** Start of Text section **

7. Now Agrippa stood in his bonds before the royal palace, and
leaned on a certain tree for grief, with many others,. who were
in bonds also; and as a certain bird sat upon the tree on which
Agrippa leaned, (the Romans call this bird bubo,) [an owl,] one
of those that were bound, a German by nation, saw him, and asked
a soldier who that man in purple was; and when he was informed
that his name was Agrippa, and that he was by nation a Jew, and
one of the principal men of that nation, he asked leave of the
soldier to whom he was bound, (22) to let him come nearer to him,
to speak with him; for that he had a mind to inquire of him about
some things relating to his country; which liberty, when he had
obtained, and as he stood near him, he said thus to him by an
interpreter: "This sudden change of thy condition, O young man!
is grievous to thee, as bringing on thee a manifold and very
great adversity; nor wilt thou believe me, when I foretell how
thou wilt get clear of this misery which thou art now under, and
how Divine Providence will provide for thee. Know therefore (and
I appeal to my own country gods, as well as to the gods of this
place, who have awarded these bonds to us) that all I am going to
say about thy concerns shall neither be said for favor nor
bribery, nor out of an endeavor to make thee cheerful without
cause; for such predictions, when they come to fail, make the
grief at last, and in earnest, more bitter than if the party had
never heard of any such thing. However, though I run the hazard
of my own self, I think it fit to declare to thee the prediction
of the gods. It cannot be that thou shouldst long continue in
these bonds; but thou wilt soon be delivered from them, and wilt
be promoted to the highest dignity and power, and thou wilt be
envied by all those who now pity thy hard fortune; and thou wilt
be happy till thy death, and wilt leave thine happiness to the
children whom thou shalt have. But do thou remember, when thou
seest this bird again, that thou wilt then live but five days
longer. This event will be brought to pass by that God who hath
sent this bird hither to be a sign unto thee. And I cannot but
think it unjust to conceal from thee what I foreknow concerning
thee, that, by thy knowing beforehand what happiness is coming
upon thee, thou mayst not regard thy present misfortunes. But
when this happiness shall actually befall thee, do not forget
what misery I am in myself, but endeavor to deliver me." So when
the German had said this, he made Agrippa laugh at him as much as
he afterwards appeared worthy of admiration. But now Antonia took
Agrippa's misfortune to heart: however, to speak to Tiberius on
his behalf, she took to be a very difficult thing, and indeed
quite impracticable, as to any hope of success; yet did she
procure of Macro, that the soldiers that kept him should be of a
gentle nature, and that the centurion who was over them and was
to diet with him, should be of the same disposition, and that he
might have leave to bathe himself every day, and that his
freed-men and friends might come to him, and that other things
that tended to ease him might be indulged him. So his friend
Silas came in to him, and two of his freed-men, Marsyas and
Stechus, brought him such sorts of food as he was fond of, and
indeed took great care of him; they ,also brought him garments,
under pretense of selling them; and when night came on, they laid
them under him; and the soldiers assisted them, as Macro had
given them order to do beforehand. And this was Agrippa's
condition for six months' time, and in this case were his
affairs.

** End of Text section **

The tasks
A – Can you write out the stretch of the passage about Agrippa from "7. Now Agrippa" through "O young man!" again, switching "soldier" to "guard"?
B – Can you list every line of the listing that contains the string "Where", copying each line in full? Case counts.

** Start of Task input **

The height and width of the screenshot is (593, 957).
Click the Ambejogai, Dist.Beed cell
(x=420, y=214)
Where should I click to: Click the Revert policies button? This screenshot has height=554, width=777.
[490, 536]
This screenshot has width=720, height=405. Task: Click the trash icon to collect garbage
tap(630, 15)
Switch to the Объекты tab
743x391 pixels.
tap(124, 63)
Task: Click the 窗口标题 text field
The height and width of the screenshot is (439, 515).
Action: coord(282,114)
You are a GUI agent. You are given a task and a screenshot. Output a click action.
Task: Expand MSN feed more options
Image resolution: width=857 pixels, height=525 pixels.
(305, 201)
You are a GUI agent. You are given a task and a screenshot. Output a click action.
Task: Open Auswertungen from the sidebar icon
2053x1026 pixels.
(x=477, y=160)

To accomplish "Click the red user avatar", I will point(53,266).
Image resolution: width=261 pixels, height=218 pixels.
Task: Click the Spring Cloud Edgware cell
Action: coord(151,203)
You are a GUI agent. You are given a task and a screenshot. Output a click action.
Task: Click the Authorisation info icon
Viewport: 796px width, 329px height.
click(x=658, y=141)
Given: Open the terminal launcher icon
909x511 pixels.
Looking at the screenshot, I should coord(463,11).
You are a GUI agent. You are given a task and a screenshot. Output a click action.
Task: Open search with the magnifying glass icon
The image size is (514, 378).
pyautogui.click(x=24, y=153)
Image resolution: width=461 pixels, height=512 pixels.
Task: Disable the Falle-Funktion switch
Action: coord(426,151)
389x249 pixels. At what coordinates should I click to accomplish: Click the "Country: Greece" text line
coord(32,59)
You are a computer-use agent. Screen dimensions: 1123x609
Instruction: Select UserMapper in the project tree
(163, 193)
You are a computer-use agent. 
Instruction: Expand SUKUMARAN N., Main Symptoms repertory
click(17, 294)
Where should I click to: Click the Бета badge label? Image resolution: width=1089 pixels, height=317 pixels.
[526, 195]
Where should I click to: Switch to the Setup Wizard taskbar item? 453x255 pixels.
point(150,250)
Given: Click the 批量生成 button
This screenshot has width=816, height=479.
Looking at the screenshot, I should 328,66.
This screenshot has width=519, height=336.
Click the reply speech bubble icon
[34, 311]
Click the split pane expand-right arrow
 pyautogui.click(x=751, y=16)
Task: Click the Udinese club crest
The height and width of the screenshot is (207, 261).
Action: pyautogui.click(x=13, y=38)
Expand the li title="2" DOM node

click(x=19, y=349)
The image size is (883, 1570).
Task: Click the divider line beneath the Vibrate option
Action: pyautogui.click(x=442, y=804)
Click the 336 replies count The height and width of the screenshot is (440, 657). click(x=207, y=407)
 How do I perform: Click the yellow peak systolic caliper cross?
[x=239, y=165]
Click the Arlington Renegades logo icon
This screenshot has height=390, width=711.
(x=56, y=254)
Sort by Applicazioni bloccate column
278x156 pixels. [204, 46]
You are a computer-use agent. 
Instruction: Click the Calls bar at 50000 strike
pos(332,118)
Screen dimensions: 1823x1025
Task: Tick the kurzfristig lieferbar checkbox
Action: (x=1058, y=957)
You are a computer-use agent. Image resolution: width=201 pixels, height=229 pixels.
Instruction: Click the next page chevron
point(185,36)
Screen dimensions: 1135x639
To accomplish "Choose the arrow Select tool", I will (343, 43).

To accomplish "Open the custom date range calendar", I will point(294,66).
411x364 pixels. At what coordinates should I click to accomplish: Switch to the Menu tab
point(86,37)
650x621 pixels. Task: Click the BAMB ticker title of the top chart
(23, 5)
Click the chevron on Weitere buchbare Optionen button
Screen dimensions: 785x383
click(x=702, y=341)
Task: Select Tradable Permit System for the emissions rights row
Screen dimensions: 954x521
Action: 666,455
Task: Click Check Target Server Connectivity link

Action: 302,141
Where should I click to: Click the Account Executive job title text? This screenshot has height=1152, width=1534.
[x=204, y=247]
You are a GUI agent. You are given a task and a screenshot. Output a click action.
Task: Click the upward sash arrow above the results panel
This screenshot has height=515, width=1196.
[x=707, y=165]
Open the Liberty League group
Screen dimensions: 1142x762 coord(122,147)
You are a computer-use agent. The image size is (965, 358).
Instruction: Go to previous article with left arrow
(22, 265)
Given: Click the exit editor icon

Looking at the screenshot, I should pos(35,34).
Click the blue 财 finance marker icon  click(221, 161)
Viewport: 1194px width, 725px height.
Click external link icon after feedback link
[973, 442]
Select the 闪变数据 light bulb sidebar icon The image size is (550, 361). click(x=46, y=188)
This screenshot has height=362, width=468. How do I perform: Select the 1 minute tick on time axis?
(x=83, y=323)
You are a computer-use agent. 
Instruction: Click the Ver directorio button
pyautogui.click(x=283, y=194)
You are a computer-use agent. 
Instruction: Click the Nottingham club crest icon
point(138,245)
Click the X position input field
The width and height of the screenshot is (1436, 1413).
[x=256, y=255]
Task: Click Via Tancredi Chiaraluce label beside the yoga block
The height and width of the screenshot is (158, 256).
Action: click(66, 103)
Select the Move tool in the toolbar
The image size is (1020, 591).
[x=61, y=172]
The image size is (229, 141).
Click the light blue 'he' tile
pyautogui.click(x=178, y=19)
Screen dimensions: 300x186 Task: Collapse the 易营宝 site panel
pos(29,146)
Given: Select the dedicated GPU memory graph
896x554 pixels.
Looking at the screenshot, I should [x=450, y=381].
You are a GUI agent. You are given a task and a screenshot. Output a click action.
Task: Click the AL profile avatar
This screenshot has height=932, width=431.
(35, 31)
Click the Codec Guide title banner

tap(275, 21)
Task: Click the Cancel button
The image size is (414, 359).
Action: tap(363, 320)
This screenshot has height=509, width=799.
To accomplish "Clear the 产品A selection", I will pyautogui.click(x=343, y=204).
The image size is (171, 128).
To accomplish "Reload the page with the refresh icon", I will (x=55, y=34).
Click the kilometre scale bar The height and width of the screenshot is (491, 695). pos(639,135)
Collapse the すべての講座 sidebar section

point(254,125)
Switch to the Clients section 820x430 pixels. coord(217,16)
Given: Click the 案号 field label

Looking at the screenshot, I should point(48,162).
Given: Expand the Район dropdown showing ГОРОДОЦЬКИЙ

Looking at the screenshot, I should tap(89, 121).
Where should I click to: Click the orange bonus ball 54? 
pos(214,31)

** End of Task input **

Answers for the exercise
A –
7. Now Agrippa stood in his bonds before the royal palace, and
leaned on a certain tree for grief, with many others,. who were
in bonds also; and as a certain bird sat upon the tree on which
Agrippa leaned, (the Romans call this bird bubo,) [an owl,] one
of those that were bound, a German by nation, saw him, and asked
a guard who that man in purple was; and when he was informed
that his name was Agrippa, and that he was by nation a Jew, and
one of the principal men of that nation, he asked leave of the
guard to whom he was bound, (22) to let him come nearer to him,
to speak with him; for that he had a mind to inquire of him about
some things relating to his country; which liberty, when he had
obtained, and as he stood near him, he said thus to him by an
interpreter: "This sudden change of thy condition, O young man!

B –
Where should I click to: Click the Revert policies button? This screenshot has height=554, width=777.
Where should I click to: Click the Бета badge label? Image resolution: width=1089 pixels, height=317 pixels.
Where should I click to: Switch to the Setup Wizard taskbar item? 453x255 pixels.
Where should I click to: Click the Account Executive job title text? This screenshot has height=1152, width=1534.
Where should I click to: Click the orange bonus ball 54? 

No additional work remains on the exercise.